Ethiopie : les chrétiens fêtent de nouveau Timkat

Politique Magazine

L’odeur de l’encens a envahi les rues. Un jeune diacre plonge son regard dans l’objectif. Sur un char figurant le Ciel, des enfants vêtus de blanc, des ailes dans le dos, jouent les anges. Après deux ans d’une guerre civile ayant causé environ 500 000 morts et provoqué l’exode de centaines de milliers de personnes, les Éthiopiens orthodoxes ont la joie de célébrer de nouveau Timkat, fête commémorant le baptême du Christ par saint Jean-Baptiste dans le Jourdain, et inscrite par l’Unesco au patrimoine immatériel de l’humanité.
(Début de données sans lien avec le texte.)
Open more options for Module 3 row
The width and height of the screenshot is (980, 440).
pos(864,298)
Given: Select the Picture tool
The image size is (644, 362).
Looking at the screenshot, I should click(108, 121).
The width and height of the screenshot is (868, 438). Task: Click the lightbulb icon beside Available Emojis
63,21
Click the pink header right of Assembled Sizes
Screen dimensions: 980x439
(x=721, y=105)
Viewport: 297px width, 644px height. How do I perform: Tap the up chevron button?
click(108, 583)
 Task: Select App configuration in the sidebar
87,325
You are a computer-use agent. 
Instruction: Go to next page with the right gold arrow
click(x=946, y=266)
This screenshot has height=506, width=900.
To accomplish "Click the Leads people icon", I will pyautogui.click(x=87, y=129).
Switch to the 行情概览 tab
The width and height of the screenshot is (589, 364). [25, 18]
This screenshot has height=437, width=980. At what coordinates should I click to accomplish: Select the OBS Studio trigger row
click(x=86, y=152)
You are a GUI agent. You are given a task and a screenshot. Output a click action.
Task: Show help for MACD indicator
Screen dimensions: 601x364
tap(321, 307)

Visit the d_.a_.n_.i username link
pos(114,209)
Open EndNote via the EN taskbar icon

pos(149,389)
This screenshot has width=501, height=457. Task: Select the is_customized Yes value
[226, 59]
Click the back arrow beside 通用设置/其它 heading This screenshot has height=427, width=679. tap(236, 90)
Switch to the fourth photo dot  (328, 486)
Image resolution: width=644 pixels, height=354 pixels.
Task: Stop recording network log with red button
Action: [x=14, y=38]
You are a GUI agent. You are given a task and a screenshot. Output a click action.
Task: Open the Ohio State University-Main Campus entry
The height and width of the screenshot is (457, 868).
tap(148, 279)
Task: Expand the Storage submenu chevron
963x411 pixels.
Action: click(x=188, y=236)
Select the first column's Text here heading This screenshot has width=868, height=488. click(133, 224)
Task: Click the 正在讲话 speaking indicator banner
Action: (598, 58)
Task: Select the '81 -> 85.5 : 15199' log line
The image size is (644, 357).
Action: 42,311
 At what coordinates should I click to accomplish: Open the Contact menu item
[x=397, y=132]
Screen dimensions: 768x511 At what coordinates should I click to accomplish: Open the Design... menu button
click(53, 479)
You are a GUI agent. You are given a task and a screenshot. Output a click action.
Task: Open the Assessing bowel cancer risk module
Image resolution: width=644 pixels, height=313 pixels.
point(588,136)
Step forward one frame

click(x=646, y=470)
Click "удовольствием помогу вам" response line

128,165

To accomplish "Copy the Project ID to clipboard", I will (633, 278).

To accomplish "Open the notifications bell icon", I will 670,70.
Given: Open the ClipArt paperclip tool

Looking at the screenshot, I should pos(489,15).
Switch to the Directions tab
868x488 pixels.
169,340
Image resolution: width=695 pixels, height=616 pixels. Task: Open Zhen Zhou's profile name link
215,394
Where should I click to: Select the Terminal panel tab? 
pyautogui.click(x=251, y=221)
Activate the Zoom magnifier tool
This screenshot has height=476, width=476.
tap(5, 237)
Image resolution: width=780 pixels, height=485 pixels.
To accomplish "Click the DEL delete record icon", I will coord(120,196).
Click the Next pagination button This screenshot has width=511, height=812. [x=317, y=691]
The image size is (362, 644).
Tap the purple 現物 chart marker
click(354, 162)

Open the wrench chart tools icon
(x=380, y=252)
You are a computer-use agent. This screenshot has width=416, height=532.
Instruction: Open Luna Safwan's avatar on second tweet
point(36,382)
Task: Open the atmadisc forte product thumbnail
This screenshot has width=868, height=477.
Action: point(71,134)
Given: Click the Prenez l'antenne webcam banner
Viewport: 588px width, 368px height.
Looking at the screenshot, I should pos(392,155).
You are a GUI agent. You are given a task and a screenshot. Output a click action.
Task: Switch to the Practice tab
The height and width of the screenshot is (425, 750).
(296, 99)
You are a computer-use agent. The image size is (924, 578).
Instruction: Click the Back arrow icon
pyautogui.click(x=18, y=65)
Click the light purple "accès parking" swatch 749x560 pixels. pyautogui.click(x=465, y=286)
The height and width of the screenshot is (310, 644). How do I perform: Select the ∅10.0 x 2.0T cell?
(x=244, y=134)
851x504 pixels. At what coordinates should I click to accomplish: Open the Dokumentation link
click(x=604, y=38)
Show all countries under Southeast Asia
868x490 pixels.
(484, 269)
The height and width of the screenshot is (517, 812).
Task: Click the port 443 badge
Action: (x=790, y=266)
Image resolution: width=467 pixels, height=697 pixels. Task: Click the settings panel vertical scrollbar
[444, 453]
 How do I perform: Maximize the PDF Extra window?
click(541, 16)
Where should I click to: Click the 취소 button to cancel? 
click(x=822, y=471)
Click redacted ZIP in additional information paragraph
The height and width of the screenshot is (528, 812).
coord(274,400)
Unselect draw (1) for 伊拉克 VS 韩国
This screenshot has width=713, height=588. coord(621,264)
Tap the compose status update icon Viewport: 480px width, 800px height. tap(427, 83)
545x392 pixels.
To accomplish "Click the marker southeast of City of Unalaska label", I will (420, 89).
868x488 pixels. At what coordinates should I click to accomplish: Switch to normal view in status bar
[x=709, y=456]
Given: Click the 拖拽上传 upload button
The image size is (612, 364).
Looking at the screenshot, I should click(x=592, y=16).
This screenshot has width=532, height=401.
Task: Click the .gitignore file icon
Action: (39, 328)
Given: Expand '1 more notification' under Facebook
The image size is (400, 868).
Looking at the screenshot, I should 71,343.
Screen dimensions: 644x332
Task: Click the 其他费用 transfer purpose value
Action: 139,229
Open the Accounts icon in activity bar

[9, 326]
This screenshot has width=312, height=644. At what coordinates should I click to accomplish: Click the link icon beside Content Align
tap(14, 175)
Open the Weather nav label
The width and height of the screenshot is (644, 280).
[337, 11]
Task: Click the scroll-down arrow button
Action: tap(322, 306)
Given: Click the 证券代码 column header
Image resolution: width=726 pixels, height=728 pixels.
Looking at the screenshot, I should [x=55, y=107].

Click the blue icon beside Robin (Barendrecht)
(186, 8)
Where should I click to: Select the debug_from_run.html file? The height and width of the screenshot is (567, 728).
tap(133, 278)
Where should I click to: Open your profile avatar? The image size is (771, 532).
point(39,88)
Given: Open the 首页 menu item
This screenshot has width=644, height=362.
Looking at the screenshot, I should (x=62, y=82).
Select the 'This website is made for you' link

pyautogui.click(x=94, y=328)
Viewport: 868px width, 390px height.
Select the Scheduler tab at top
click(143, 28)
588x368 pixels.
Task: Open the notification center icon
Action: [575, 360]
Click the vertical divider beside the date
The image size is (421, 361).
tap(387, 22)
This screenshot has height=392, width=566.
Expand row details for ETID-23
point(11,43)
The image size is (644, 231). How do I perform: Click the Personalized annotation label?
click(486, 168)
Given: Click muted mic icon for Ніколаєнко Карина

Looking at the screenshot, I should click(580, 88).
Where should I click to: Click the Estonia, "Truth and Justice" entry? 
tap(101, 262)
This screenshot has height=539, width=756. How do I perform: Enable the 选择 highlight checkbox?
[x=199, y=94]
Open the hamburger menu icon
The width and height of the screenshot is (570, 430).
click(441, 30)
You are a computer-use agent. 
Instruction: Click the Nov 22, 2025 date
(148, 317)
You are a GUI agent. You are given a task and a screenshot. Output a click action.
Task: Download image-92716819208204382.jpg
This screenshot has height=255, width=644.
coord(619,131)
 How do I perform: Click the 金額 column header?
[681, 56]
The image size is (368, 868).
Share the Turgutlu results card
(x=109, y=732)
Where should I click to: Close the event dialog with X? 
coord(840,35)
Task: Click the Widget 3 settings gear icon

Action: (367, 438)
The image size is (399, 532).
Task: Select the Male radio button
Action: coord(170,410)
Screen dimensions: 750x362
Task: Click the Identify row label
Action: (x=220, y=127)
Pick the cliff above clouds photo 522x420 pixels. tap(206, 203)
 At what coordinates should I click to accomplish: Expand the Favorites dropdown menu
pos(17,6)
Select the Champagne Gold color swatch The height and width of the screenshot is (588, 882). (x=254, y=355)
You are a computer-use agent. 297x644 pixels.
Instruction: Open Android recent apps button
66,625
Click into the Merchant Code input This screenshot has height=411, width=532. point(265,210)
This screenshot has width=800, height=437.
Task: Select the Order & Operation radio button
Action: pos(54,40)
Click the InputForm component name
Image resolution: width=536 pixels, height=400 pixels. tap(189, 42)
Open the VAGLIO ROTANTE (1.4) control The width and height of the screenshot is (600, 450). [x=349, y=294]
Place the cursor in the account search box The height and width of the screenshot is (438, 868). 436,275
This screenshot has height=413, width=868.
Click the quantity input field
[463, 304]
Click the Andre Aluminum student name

À Gondar, dans le nord du pays, une liesse populaire envahit la ville pour trois jours de cérémonie hauts en couleurs… Trois jours de communion entre plusieurs millions de chrétiens réunis pour partager la même foi. Le 18 janvier, appelé Ketera, est le jour des préparatifs. Ce jour-là, les tabots, des coffres en bois symbolisant l’Arche d’Alliance, sont sortis des églises de Gondar, enveloppés de tissu et de soie. Au cours d’une cérémonie grandiose, le prêtre le plus âgé de chaque paroisse conduit la procession jusqu’aux bains de Fasiladas, portant un tabot sur la tête. La tradition de l’Église orthodoxe éthiopienne rapporte que Menelik Ier, fils du roi Salomon et de la reine de Saba, a enlevé l’arche d’Alliance aux juifs à Jérusalem parce qu’ils avaient perdu la foi et ne suivaient plus les commandements de Dieu.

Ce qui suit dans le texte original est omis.